Si la Constitución es norma jurídica es porque el deber ser que incorpora se impone a todos los poderes constituidos, incluido el legislador. El Estado social también es Constitución, por lo que también delimita la acción política.

En contra de esta afirmación, que por simple se olvida, se ha argumentado que los derechos sociales tienen una textura distinta a la del resto de los derechos, porque tienen repercusión presupuestaria. Esta argumentación no parece de recibo, al menos hoy día. En primer lugar, porque hay derechos que no son sociales y, sin embargo, tienen repercusión presupuestaria, como es la tutela judicial efectiva o la libertad y seguridad personal. El primero implica la necesidad de mantener toda la organización judicial mientras que el segundo obliga a sostener a las fuerzas y cuerpos de seguridad, garantes frente a terceros no solo de nuestra libertad, sino también de nuestra vida, integridad personal y propiedad, entre otros derechos. Pero, además, y en segundo lugar, porque hay derechos sociales que no exigen un desembolso económico por parte de los poderes públicos, sino que les imponen intervenir normativamente en las relaciones sociales para equilibrar la balanza en favor de la parte que se encuentre en situación de desventaja. Esto es lo que sucede, por ejemplo, cuando se regulan los derechos de los trabajadores frente a los empresarios en el seno de las relaciones laborales o cuando se protege a los consumidores o usuarios frente a los ofertantes de bienes o servicios.

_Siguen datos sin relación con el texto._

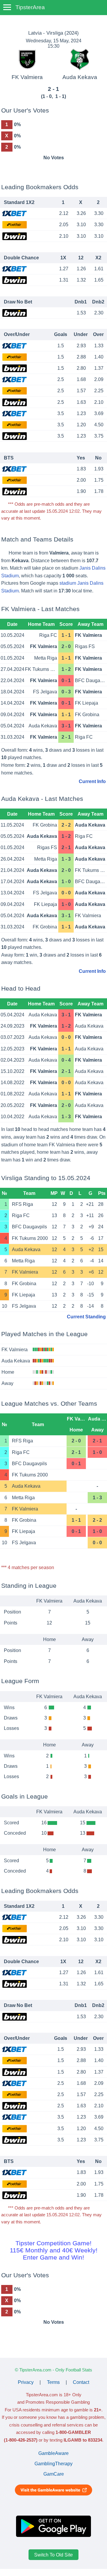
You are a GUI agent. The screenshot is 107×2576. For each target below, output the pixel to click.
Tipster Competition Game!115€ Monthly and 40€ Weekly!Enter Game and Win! (53, 2250)
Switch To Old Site (53, 2554)
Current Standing (86, 1316)
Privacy (26, 2382)
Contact (81, 2382)
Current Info (92, 781)
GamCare (53, 2474)
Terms (53, 2382)
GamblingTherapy (53, 2463)
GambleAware (53, 2453)
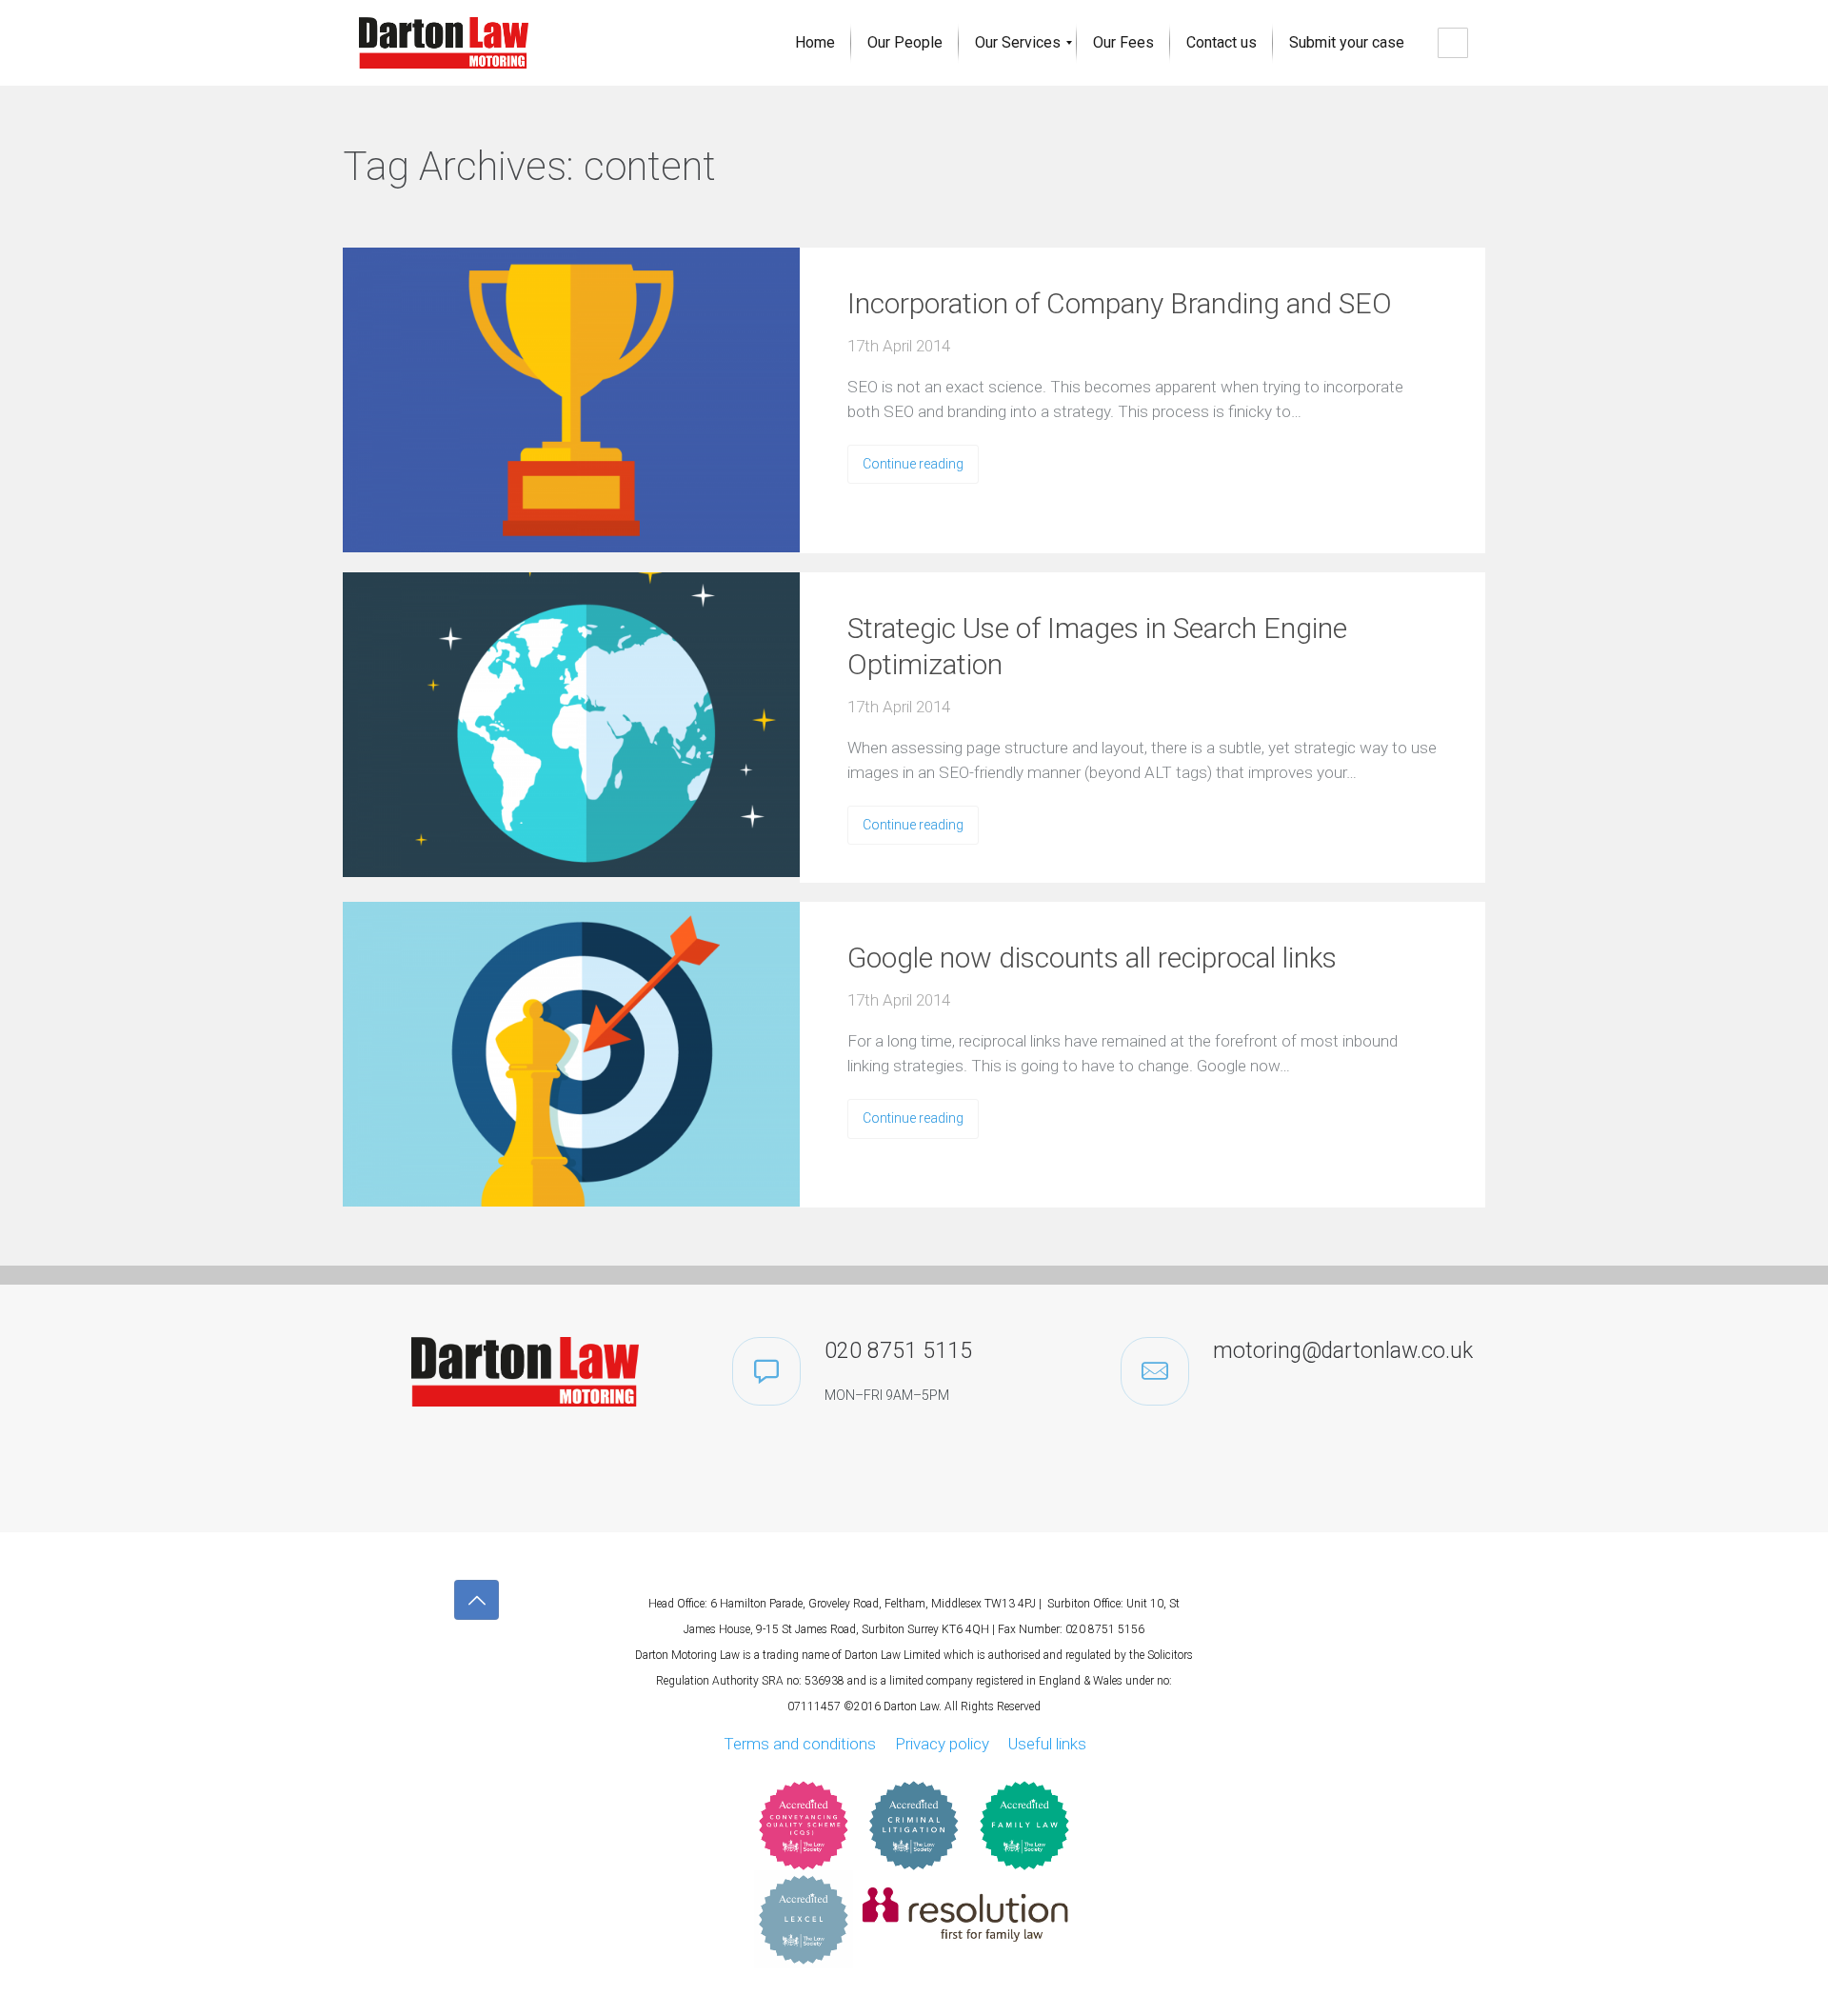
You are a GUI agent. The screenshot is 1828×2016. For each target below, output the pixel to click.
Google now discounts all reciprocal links (1092, 957)
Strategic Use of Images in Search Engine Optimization (1097, 646)
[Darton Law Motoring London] (444, 43)
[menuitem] (815, 43)
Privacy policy (942, 1743)
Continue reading (913, 463)
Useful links (1047, 1743)
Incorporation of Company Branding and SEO (1119, 303)
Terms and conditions (800, 1743)
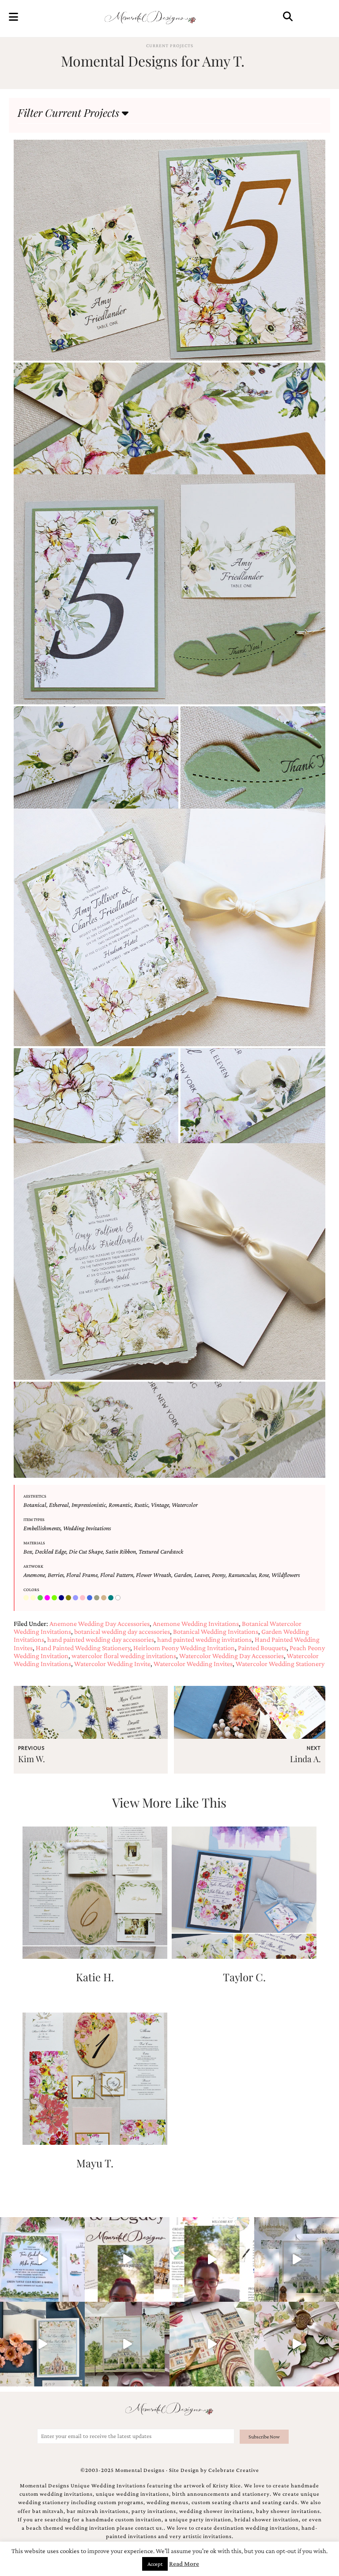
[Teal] (111, 1598)
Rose (264, 1574)
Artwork (33, 1566)
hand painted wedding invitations (204, 1639)
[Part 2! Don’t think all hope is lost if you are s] (127, 2259)
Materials (34, 1542)
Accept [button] (154, 2564)
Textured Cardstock (161, 1551)
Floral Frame (82, 1574)
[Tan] (104, 1598)
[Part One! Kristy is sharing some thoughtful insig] (212, 2259)
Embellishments (41, 1528)
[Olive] (69, 1598)
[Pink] (83, 1598)
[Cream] (26, 1598)
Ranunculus (242, 1574)
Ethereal (59, 1504)
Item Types (34, 1519)
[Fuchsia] (48, 1598)
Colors (31, 1589)
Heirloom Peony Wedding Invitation (184, 1647)
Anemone (34, 1574)
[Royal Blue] (90, 1598)
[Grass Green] (55, 1598)
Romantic (120, 1504)
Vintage (160, 1504)
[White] (118, 1598)
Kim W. (31, 1758)
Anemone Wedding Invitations (196, 1623)
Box (27, 1551)
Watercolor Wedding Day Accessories (231, 1655)
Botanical (34, 1504)
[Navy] (62, 1598)
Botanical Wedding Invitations (215, 1631)
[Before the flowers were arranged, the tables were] (296, 2259)
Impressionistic (89, 1504)
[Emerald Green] (41, 1598)
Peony (219, 1574)
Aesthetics (34, 1496)
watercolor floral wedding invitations (124, 1655)
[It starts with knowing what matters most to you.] (212, 2344)
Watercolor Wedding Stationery (280, 1663)
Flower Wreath (153, 1574)
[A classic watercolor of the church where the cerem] (42, 2344)
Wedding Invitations (87, 1528)
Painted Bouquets (262, 1647)
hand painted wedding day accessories (100, 1639)
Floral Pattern (116, 1574)
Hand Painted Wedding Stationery (83, 1647)
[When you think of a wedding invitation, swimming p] (42, 2259)
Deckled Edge (50, 1551)
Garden (183, 1574)
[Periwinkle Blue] (76, 1598)
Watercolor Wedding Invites (193, 1663)
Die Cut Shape (86, 1551)
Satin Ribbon (120, 1551)
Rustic (141, 1504)
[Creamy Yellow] (34, 1598)
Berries (56, 1574)
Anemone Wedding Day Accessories (99, 1623)
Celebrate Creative (233, 2470)
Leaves (201, 1574)
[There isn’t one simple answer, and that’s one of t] (296, 2344)
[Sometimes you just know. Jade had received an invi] (127, 2344)
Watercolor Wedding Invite (112, 1663)
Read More (184, 2563)
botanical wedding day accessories (122, 1631)
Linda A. (305, 1758)
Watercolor (185, 1504)
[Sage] (97, 1598)
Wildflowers (285, 1574)
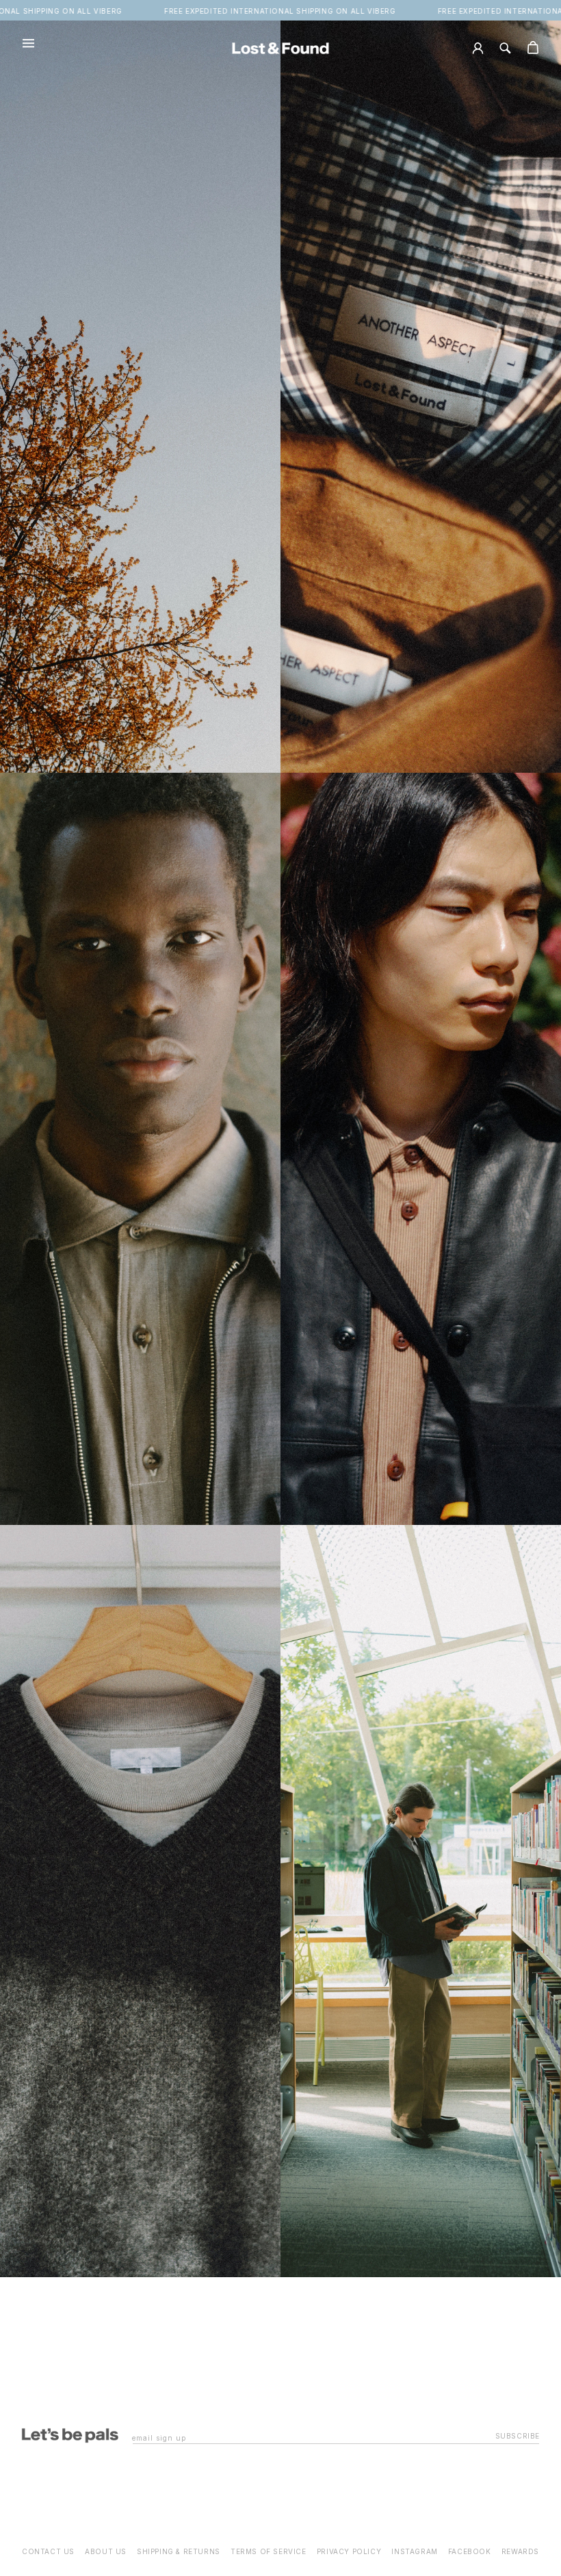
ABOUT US (106, 2551)
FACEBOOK (469, 2551)
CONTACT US (48, 2551)
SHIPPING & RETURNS (178, 2551)
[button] (27, 48)
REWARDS (520, 2551)
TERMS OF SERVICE (268, 2551)
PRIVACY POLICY (349, 2551)
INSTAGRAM (414, 2551)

Los principios rectores no son derechos subjetivos, porque el art. 53.3 CE les priva de este carácter, al señalar que solo podrán ser alegados ante la jurisdicción ordinaria de acuerdo con las leyes que los desarrollen. Pero esto no los rebaja a simples preceptos morales sujetos únicamente al control político. Al contrario de lo que afirmaba A. V. Dicey, el derecho constitucional no se reduce a las normas que son aplicadas por las cortes de justicia (Dicey, A. V. y Wade, E. C. S. (1987). Introduction to the study of the law of the constitution. London: McMillan.‍1987: 24). Son preceptos jurídicos, que, aunque dotados de menor eficacia que las reglas, son siempre derecho. En definitiva, como afirma el propio texto constitucional, son principios.

La teoría general ha elaborado muchos criterios para distinguir valores, principios y reglas. Quizá la más adaptada a nuestro ordenamiento sea la diferenciación que, en su momento, elaboró M. Aragón Reyes (Aragón, M. (1988). La eficacia jurídica del principio democrático. Revista Española de Derecho Constitucional, 24, 9-45.‍1988: 23-‍27). Para el autor, los principios, a diferencia de los valores, no solo sirven para interpretar normas, sino que también pueden alcanzar «proyección normativa» tanto por obra del legislador como del juez. Mientras que los valores solo pueden ser convertidos en norma por el Parlamento, en el caso de los principios el juez puede extraer de ellos la regla concreta. Con ello no suplanta al legislador, sino que cumple las prescripciones dictadas por el propio constituyente aplicando el derecho condensado. Para marcar la diferencia entre valores y principios, M. Aragón se sirve de la distinción efectuada por J. Stick entre lo «impredictible» de los valores (que se corresponde con la libre opción jurídica) y lo «indeterminado» de los principios (que se corresponde con la discrecionalidad jurídica). A esto añade:

Los valores son enunciados que podríamos situar en el campo de la impredictibilidad, en cuanto que su proyección normativa se rige por criterios subjetivos (amplio margen, pues, de libertad) que la oportunidad política suministra. Los principios son enunciados que pertenecerían al campo de la indeterminación, en cuanto que su proyección normativa se rige por criterios objetivos que el propio Derecho proporciona (Aragón, M. (1988). La eficacia jurídica del principio democrático. Revista Española de Derecho Constitucional, 24, 9-45.‍1988: 25).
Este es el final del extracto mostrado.